Porque corrigir e recuperar são dois relógios diferentes. A correção acontece no seu site em minutos; a recuperação depende de o Google rastrear de novo as páginas, reprocessar os sinais e reavaliar o site inteiro. A documentação oficial é direta: algumas mudanças entram em vigor em alguns dias, outras podem levar vários meses. Não existe botão de 'reavaliar agora'.

Quanto tempo leva para recuperar depois de um core update?

Meses, na maioria dos casos — e frequentemente só na atualização seguinte. O próprio Google orienta esperar pelo menos uma semana completa após o fim do update antes de analisar, e diz que, se já se passaram alguns meses sem efeito, talvez seja preciso esperar até a próxima atualização principal. Como os core updates acontecem a cada poucos meses, esse é o ciclo real de recuperação.

E depois de um spam update?

Também meses. A documentação diz que as melhorias aparecem quando os sistemas automáticos observam, durante um período de meses, que o site passou a obedecer às políticas de spam. E há um detalhe sem volta: o ganho de posição que veio de links de spam não é recuperado, mesmo depois de remover os links. O site volta ao patamar que teria sem eles — não ao pico.
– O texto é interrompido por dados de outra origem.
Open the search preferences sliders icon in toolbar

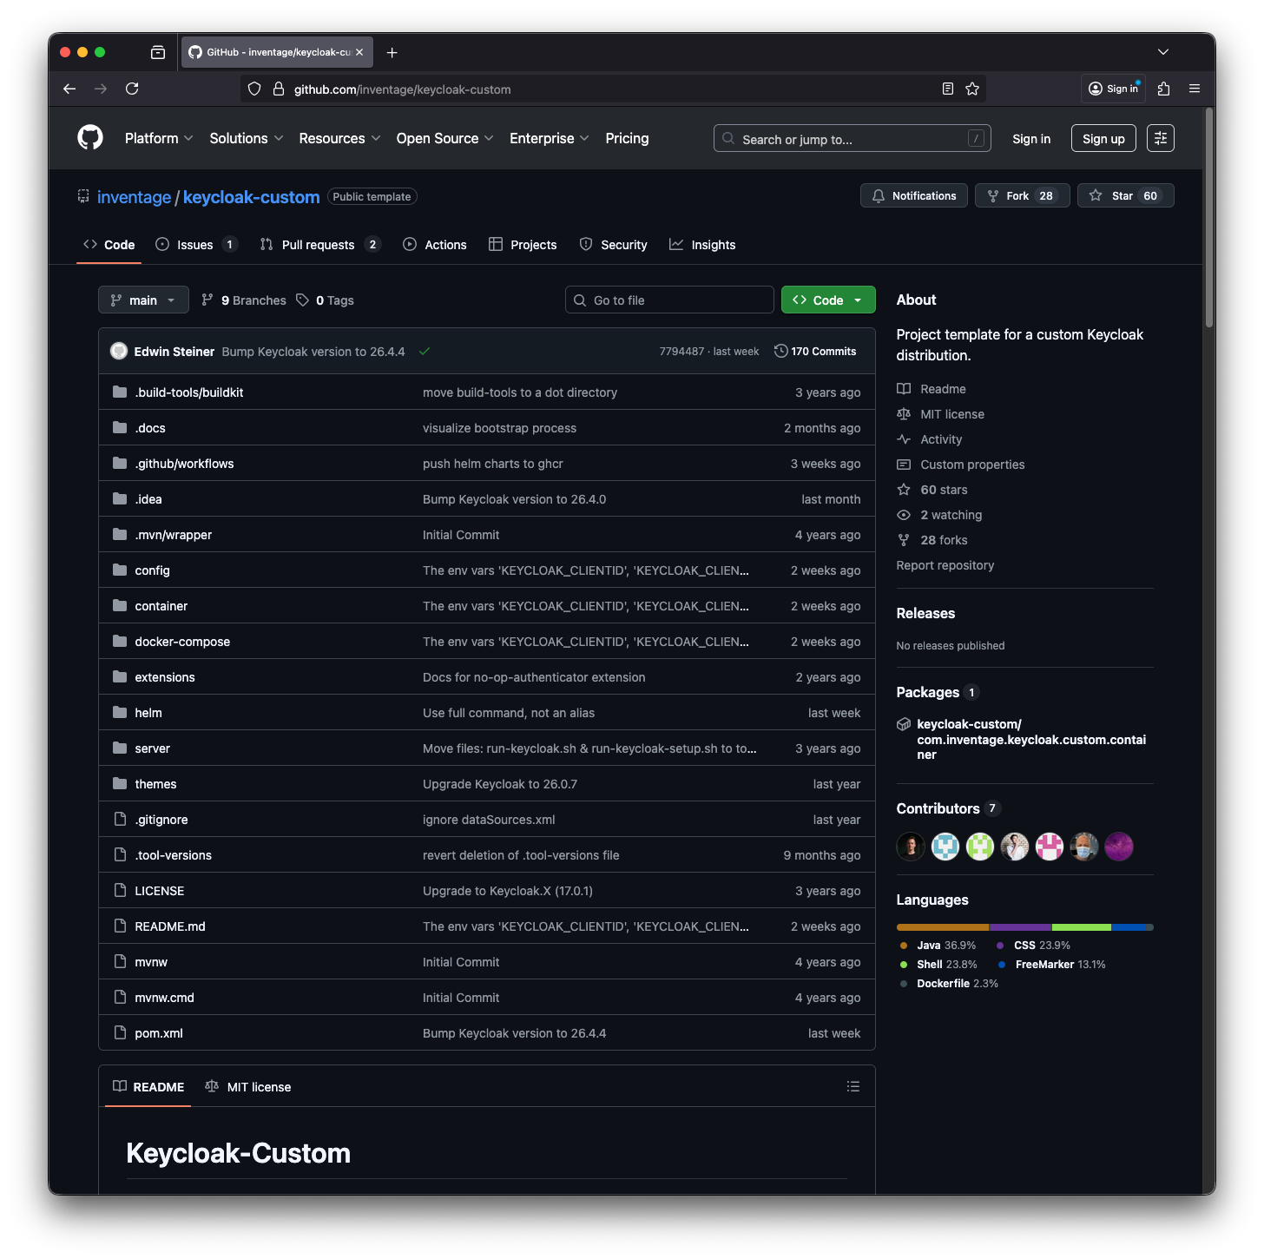1160,137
Ação manual demora o mesmo tempo?

Não — é o único caso com prazo curto e resposta humana. Depois de corrigir a violação e enviar o pedido de reconsideração no Search Console, o Google informa que a maioria das análises leva de vários dias a algumas semanas (pedidos ligados a links podem demorar mais). Aprovada a reconsideração, a penalidade sai. Mas ação manual só existe se estiver listada com nome no relatório do Search Console; a maioria das quedas é algorítmica e não tem formulário.

Desautorizar (disavow) backlinks acelera a recuperação?

Quase nunca — e é uma das correções que mais causa dano quando usada por precaução. O Google recomenda a ferramenta apenas quando há um número significativo de links artificiais ou de spam e eles causaram (ou vão causar) uma ação manual. Fora disso, o próprio buscador afirma que consegue avaliar links sem ajuda. Some-se a isso o prazo: são algumas semanas só para o arquivo ser incorporado ao índice, e meses até o efeito aparecer.

Existe algum caso em que a recuperação é rápida?

Sim: falha técnica. Servidor fora do ar, robots.txt bloqueando o site, noindex esquecido, canonical apontando para a página errada, migração malfeita. Nesses casos a queda tem causa mecânica e a volta acompanha o ritmo do rastreamento — dias a poucas semanas depois da correção. É por isso que o diagnóstico técnico vem sempre antes de qualquer teoria sobre penalidade.